Le repérage des troubles cognitifs ou comportementaux n’est pas simple. Il ne s’agit pas de poser un diagnostic précis mais a minima de pouvoir repérer un état confusionnel et d’alerter sur la présence de troubles cognitifs.

La prise en charge est ensuite à adapter avec pour objectifs rapidité pour le patient et fluidité pour les équipes. Pour celles-ci, il peut s’agir par exemple de recentrer l’urgentiste sur son cœur de métier en transférant le patient au bon professionnel au bon moment.

Quant à l’adaptation, elle relève d’une réflexion à mener en équipe pour éviter des pratiques courantes mais inappropriées.

L’aidant aux urgences : un interlocuteur ressource à la parole trop souvent négligée

Troubles du comportement, désorientation, panique, incompréhension, refus ou opposition peuvent rapidement rendre la situation invivable pour la personne malade en situation de stress aux urgences, mais également pour son accompagnant et les professionnels. Les troubles cognitifs représentent une difficulté supplémentaire à la délivrance de soins adaptés dans le contexte d’une activité d’urgences sous tension.
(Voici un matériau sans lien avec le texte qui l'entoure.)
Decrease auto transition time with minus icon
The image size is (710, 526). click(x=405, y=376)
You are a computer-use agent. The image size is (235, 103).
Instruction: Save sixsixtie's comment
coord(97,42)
L’accompagnant ou le proche aidant devient alors l’interlocuteur ressource pouvant faire lien. Il est souvent le plus à même de fournir les informations utiles, d’anticiper les réactions et de comprendre la conduite du malade dans le contexte perturbant de l’hôpital. Le dialogue entre les différents intervenants (relation malade-soignant-aidant) est crucial pour une prise en charge efficiente.

 

 

 

Communiquer, anticiper, adapter : les enjeux de la formation et de la sensibilisation à la culture gériatrique

La culture gériatrique des équipes aux urgences représente un véritable enjeu. Si la formation et les pratiques des professionnels s’adaptent peu à peu, il est important d’organiser des formations spécifiques concernant l’accompagnement et la prise en soins des personnes atteintes de troubles cognitifs. Quelle conduite à tenir devant une confusion, une apathie, une dépression, des troubles du comportement ou encore devant une attitude agressive du patient voire de son entourage ?

 

Une formation aux troubles cognitifs permet : 

  • d’éviter les situations d’agressivité et d’incompréhension en anticipant les situations et en s’adaptant aux troubles de comportement ;
  • d’éviter les temps d’attente trop longs engendrant des situations complexes et délétères, en prenant des décisions rapides grâce à une bonne connaissance des enjeux et des interlocuteurs adaptés ;
  • un plus fort respect de la personne dans sa singularité, sa dignité et ses droits ;
  • un repérage des situations d’abus et de maltraitance
  • d’apporter au professionnel « un savoir-être » adapté au contexte.

 

Adapter l’espace et tendre vers une approche globale

L’accueil physique de la personne malade et de son aidant passe aussi par la mise en place d’une nouvelle organisation et conception des lieux, génératrices de moins de stress pour l’ensemble des acteurs impliqués. L’univers visuel et lumineux (signalétique, pictogrammes, éclairage…), olfactif et sonore (espaces cloisonnés) sont des leviers majeurs pour favoriser une prise en charge sereine.

Dans la logique des dementia friendly communities, les établissements hospitaliers peuvent tout à fait devenir des dementia friendly hospitals comme c’est déjà le cas dans certains pays anglo-saxons et aborder les enjeux sous différents angles. L’évolution des missions des services d’urgence et l’évolution des populations admises sont à mettre en lien avec la recherche d’une approche globale et d’une philosophie gériatrique complète, et d’ouverture sur la ville et la cité.